▸ **EXERCISE DETAILS**
In the material below, find every line containing the word "dropdown" and copy each of those lines. Case counts.

▸ **A block of data**
◇ ◇ ◇
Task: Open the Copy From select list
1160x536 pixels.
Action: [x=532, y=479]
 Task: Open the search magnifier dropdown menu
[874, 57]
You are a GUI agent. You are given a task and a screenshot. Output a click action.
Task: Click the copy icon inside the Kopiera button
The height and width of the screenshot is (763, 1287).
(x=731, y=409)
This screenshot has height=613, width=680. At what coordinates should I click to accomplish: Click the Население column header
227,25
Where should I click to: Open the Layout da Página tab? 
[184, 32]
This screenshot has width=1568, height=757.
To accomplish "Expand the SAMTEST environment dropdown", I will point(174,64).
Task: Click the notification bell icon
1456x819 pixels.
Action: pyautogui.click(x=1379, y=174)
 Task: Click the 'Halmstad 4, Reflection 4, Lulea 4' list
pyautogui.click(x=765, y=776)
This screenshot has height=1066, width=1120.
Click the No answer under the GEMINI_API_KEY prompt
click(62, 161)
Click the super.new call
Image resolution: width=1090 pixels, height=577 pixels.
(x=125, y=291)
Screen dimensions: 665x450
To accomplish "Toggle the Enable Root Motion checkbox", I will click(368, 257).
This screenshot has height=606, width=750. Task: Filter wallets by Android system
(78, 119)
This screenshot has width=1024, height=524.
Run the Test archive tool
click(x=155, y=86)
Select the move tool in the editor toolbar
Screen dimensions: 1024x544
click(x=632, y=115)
◇ ◇ ◇
▸ **SOLUTION TO THIS TASK**
 Task: Open the search magnifier dropdown menu
To accomplish "Expand the SAMTEST environment dropdown", I will point(174,64).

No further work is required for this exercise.